▶ [PROBLEM REQUIREMENTS]:
Produce a copy of every line in the records that holds the string "agent".

** Opening INFORMATION block **

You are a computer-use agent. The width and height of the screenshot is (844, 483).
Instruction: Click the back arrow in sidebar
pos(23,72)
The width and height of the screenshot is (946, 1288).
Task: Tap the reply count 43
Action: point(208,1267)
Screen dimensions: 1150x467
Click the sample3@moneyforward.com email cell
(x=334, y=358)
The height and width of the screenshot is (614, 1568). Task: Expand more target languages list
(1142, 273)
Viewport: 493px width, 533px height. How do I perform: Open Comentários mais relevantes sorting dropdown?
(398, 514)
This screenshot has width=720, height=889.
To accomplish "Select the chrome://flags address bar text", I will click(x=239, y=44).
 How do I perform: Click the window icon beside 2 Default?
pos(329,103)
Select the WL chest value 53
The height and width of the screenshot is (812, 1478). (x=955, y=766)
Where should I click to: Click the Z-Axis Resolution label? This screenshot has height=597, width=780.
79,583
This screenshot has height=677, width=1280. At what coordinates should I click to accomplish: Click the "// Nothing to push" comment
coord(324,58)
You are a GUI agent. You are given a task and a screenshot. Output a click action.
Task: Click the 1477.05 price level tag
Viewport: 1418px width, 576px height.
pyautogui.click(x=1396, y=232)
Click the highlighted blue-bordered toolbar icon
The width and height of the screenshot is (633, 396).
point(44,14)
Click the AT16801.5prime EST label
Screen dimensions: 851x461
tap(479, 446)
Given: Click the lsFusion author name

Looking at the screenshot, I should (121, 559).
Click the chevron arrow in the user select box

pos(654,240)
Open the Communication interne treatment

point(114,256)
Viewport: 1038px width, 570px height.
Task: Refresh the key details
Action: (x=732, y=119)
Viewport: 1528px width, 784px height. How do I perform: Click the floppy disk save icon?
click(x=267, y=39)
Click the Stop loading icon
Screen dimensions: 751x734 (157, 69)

** Closing INFORMATION block **

▶ [OUTPUT FOR THIS TASK]:
You are a computer-use agent. The width and height of the screenshot is (844, 483).
You are a GUI agent. You are given a task and a screenshot. Output a click action.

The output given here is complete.